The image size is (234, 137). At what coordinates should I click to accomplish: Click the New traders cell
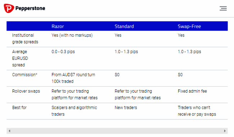pyautogui.click(x=126, y=107)
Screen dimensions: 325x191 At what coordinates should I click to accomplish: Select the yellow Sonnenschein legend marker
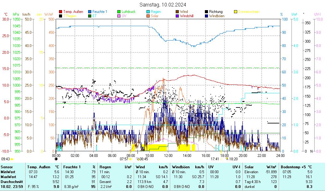point(236,12)
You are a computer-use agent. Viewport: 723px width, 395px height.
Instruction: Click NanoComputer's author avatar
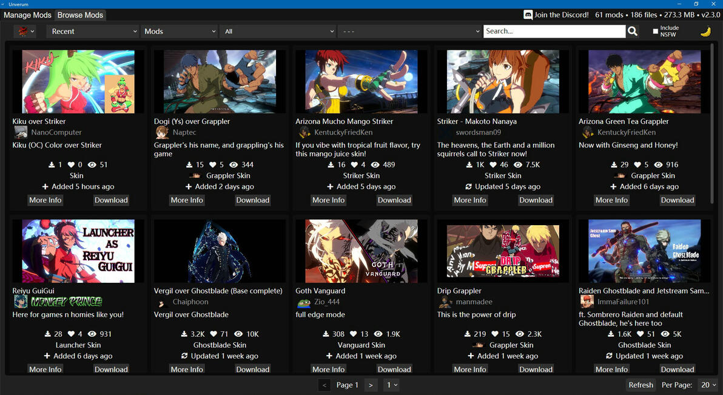click(x=21, y=132)
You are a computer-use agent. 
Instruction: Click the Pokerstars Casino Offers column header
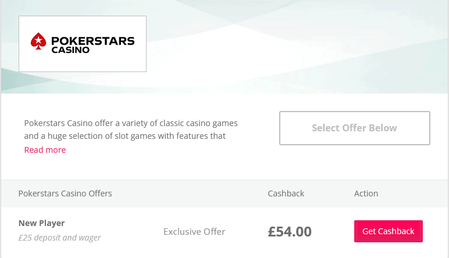coord(65,194)

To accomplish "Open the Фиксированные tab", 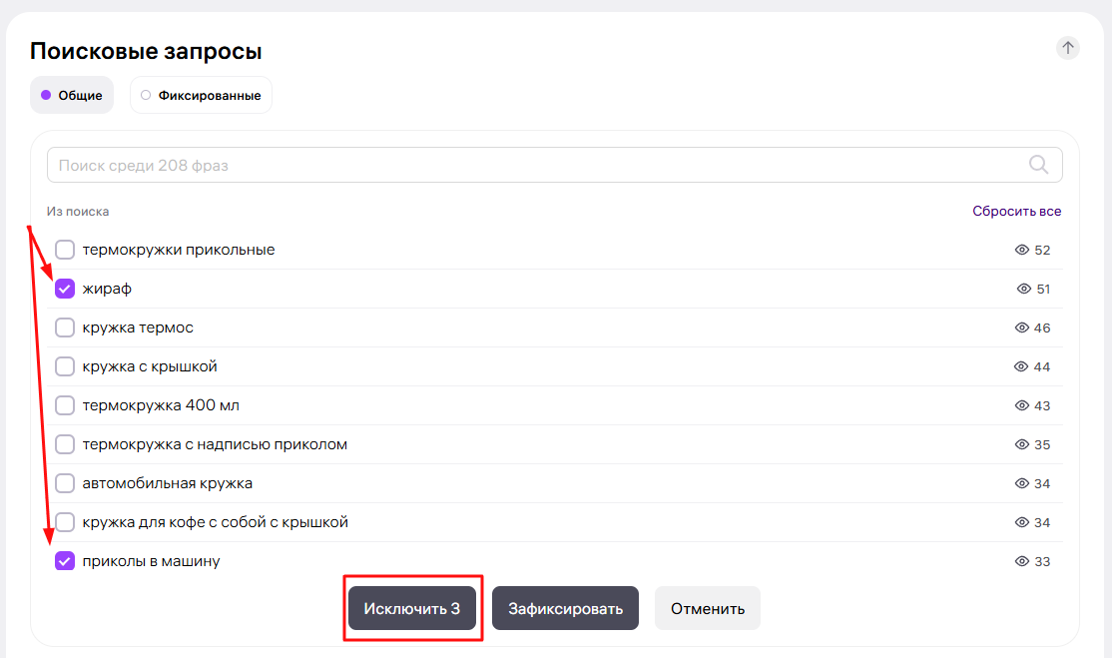I will click(x=201, y=96).
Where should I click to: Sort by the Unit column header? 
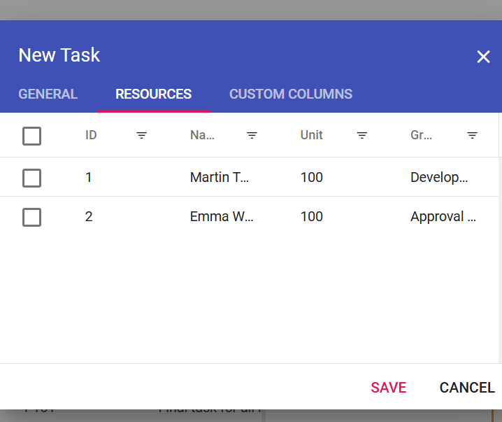(x=312, y=135)
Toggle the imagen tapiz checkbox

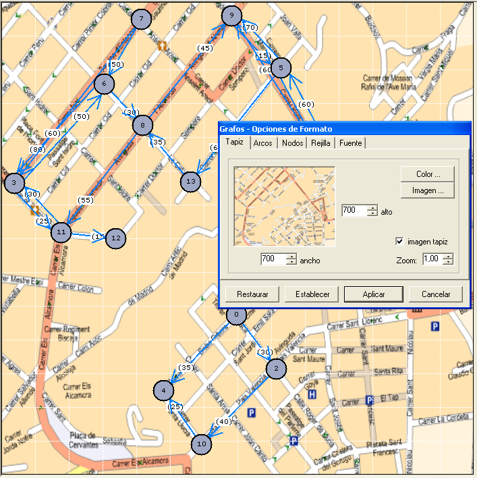[x=400, y=242]
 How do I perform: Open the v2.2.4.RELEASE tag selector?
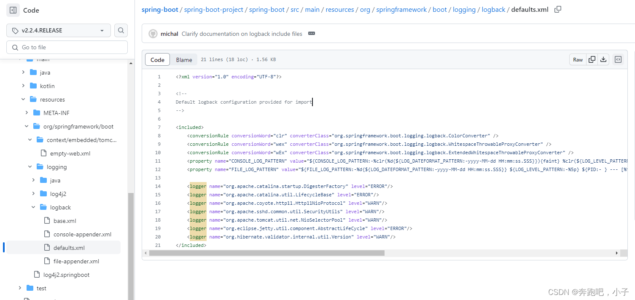pos(58,30)

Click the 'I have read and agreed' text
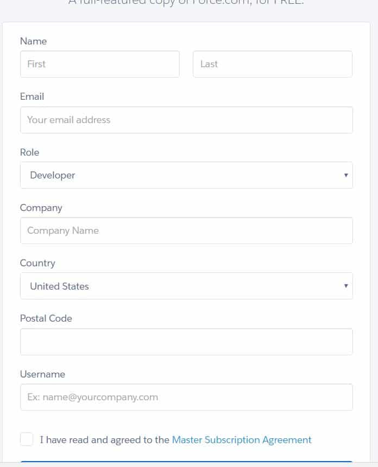coord(105,440)
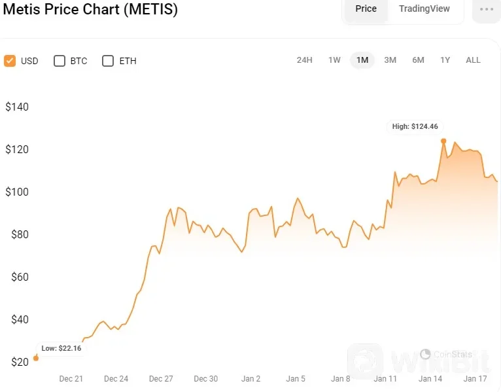Show the ALL time range
The width and height of the screenshot is (501, 392).
tap(473, 60)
========================
§ **TASK DESCRIPTION**: Go through the material above and count the lines that contain "agent"; answer with the number alone.

§ **ANSWER TO THE PROBLEM**: 2